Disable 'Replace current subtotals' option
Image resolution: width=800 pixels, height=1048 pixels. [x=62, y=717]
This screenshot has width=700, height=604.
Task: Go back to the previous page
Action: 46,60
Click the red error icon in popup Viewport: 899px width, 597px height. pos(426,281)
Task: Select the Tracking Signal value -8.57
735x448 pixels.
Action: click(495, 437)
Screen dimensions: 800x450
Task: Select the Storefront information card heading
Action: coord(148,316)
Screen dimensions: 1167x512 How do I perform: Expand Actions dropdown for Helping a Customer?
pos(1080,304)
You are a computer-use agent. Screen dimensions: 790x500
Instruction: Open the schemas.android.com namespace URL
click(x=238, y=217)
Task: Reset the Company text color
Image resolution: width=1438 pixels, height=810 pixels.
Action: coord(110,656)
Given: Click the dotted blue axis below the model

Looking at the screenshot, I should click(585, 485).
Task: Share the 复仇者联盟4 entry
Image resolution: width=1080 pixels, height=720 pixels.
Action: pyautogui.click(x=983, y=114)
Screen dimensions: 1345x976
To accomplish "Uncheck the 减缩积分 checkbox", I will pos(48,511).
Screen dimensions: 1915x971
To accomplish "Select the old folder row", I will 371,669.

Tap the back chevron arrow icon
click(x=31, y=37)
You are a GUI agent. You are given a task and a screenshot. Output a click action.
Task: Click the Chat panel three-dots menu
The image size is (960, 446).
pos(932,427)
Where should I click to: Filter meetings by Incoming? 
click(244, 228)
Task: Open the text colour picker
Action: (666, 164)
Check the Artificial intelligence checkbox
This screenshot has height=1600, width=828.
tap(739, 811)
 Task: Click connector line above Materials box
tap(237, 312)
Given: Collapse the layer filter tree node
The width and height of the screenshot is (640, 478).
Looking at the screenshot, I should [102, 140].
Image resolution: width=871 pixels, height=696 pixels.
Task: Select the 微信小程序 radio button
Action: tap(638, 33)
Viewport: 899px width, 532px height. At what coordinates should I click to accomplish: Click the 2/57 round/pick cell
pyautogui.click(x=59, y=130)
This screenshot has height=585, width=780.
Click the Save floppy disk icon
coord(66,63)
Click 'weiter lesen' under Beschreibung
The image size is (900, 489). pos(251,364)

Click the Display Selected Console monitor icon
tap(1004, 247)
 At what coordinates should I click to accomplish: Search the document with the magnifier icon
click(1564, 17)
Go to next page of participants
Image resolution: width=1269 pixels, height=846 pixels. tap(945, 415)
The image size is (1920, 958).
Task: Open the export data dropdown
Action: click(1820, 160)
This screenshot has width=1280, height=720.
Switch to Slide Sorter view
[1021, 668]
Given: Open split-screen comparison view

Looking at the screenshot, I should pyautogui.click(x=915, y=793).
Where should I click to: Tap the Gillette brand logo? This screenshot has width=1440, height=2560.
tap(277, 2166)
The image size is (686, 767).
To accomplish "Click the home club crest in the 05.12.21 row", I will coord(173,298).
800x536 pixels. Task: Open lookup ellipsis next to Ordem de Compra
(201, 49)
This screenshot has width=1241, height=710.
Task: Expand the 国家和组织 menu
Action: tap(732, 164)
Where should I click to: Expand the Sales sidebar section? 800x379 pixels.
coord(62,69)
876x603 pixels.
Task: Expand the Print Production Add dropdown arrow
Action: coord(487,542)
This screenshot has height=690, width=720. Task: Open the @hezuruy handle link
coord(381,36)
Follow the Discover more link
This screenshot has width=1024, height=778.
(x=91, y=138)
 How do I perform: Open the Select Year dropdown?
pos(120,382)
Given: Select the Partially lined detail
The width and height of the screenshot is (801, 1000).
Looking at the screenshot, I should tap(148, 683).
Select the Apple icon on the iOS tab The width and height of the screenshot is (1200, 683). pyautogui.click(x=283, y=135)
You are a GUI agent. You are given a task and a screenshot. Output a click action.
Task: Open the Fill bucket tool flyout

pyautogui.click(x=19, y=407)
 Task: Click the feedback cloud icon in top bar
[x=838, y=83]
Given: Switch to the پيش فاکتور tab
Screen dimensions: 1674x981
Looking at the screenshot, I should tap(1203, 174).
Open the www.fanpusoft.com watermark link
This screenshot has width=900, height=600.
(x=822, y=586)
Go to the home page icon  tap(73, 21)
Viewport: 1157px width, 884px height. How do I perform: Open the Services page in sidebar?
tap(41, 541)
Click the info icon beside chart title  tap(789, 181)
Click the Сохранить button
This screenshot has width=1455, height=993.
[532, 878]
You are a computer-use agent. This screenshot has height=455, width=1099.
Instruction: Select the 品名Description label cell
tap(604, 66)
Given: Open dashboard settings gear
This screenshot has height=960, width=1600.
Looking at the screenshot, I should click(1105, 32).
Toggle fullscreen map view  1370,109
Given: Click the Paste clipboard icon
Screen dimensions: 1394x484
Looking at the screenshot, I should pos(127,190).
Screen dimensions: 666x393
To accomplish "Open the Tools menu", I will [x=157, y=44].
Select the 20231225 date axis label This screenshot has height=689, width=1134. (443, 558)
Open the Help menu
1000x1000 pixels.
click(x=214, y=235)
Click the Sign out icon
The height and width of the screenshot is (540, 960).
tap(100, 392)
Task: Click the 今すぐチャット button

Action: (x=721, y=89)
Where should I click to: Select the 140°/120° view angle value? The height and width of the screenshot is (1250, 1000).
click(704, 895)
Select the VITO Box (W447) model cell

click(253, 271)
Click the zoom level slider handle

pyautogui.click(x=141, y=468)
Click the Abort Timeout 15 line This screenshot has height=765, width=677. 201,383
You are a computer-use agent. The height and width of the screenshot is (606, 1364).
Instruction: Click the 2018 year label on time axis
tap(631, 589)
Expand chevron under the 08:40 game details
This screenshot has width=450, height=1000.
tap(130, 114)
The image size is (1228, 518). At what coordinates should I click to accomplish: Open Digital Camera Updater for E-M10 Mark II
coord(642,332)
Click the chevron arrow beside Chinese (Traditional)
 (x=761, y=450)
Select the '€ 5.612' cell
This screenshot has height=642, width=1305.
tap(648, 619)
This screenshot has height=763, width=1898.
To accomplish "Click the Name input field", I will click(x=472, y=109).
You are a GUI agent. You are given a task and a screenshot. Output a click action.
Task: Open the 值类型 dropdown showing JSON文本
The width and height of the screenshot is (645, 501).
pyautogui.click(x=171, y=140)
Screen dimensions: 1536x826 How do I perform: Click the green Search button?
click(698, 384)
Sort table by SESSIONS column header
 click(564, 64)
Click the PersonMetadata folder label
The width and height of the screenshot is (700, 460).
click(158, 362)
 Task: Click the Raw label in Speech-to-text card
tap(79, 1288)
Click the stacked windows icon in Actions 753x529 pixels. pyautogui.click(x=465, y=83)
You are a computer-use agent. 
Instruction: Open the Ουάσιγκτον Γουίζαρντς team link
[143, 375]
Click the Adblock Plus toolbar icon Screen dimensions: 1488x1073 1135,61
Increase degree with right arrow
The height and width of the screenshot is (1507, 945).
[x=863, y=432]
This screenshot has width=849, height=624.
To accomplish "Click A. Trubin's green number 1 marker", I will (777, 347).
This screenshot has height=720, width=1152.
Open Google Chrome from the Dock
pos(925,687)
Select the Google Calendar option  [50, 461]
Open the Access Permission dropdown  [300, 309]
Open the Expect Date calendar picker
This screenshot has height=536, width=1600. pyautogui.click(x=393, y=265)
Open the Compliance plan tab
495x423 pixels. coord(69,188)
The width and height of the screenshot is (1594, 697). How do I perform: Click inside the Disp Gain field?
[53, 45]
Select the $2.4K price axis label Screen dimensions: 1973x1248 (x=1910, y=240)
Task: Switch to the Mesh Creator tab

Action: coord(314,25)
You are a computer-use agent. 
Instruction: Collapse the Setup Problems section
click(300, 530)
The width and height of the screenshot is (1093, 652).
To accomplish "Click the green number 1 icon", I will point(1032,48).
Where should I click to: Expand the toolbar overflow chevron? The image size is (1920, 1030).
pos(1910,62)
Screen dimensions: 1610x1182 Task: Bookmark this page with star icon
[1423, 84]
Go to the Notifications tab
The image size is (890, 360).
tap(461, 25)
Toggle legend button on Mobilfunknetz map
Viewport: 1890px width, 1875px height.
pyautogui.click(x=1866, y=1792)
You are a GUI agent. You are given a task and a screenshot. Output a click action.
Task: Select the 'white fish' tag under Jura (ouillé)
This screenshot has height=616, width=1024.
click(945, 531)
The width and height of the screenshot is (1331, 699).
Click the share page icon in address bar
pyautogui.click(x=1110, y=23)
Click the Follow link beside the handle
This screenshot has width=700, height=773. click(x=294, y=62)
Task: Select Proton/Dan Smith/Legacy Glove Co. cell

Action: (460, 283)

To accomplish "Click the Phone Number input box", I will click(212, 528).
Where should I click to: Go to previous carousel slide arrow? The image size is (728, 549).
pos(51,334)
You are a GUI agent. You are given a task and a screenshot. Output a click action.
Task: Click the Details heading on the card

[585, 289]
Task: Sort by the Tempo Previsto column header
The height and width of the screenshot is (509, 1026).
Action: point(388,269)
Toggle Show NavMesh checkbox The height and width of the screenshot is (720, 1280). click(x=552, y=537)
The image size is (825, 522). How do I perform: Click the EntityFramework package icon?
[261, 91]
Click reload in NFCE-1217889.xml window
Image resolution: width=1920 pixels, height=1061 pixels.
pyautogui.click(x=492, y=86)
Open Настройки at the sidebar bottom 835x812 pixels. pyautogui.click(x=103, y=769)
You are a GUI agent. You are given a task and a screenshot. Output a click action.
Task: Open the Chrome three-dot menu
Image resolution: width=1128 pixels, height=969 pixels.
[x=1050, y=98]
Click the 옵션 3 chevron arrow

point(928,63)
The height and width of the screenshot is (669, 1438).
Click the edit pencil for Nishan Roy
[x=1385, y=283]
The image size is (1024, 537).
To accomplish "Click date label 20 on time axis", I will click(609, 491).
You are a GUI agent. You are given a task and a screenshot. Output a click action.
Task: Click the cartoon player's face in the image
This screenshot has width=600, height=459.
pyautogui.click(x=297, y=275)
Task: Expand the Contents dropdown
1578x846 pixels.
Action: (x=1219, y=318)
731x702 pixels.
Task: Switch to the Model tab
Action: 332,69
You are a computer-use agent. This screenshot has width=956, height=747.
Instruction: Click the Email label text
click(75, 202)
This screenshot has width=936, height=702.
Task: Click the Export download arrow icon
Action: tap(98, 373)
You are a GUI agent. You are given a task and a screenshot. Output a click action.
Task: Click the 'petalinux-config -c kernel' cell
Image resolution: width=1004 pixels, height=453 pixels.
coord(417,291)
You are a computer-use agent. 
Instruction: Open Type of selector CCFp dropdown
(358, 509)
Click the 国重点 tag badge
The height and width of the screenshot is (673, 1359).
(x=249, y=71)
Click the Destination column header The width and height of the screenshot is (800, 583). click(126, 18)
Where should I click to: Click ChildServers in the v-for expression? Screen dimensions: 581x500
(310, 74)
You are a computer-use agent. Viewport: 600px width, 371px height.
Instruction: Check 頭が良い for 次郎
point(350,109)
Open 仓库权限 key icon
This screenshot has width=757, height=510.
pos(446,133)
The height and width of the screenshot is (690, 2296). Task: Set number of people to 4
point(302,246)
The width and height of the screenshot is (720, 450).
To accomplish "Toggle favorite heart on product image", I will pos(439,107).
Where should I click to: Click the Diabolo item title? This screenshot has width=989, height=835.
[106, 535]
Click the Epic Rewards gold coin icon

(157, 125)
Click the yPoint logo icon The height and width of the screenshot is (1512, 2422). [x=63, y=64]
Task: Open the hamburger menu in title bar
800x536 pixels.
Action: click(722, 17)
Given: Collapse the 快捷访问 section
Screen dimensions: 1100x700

====================

* [Try it] Lines of the material above that contain the string "home" must be counted; respond with the total alone.

* [Problem solution] 2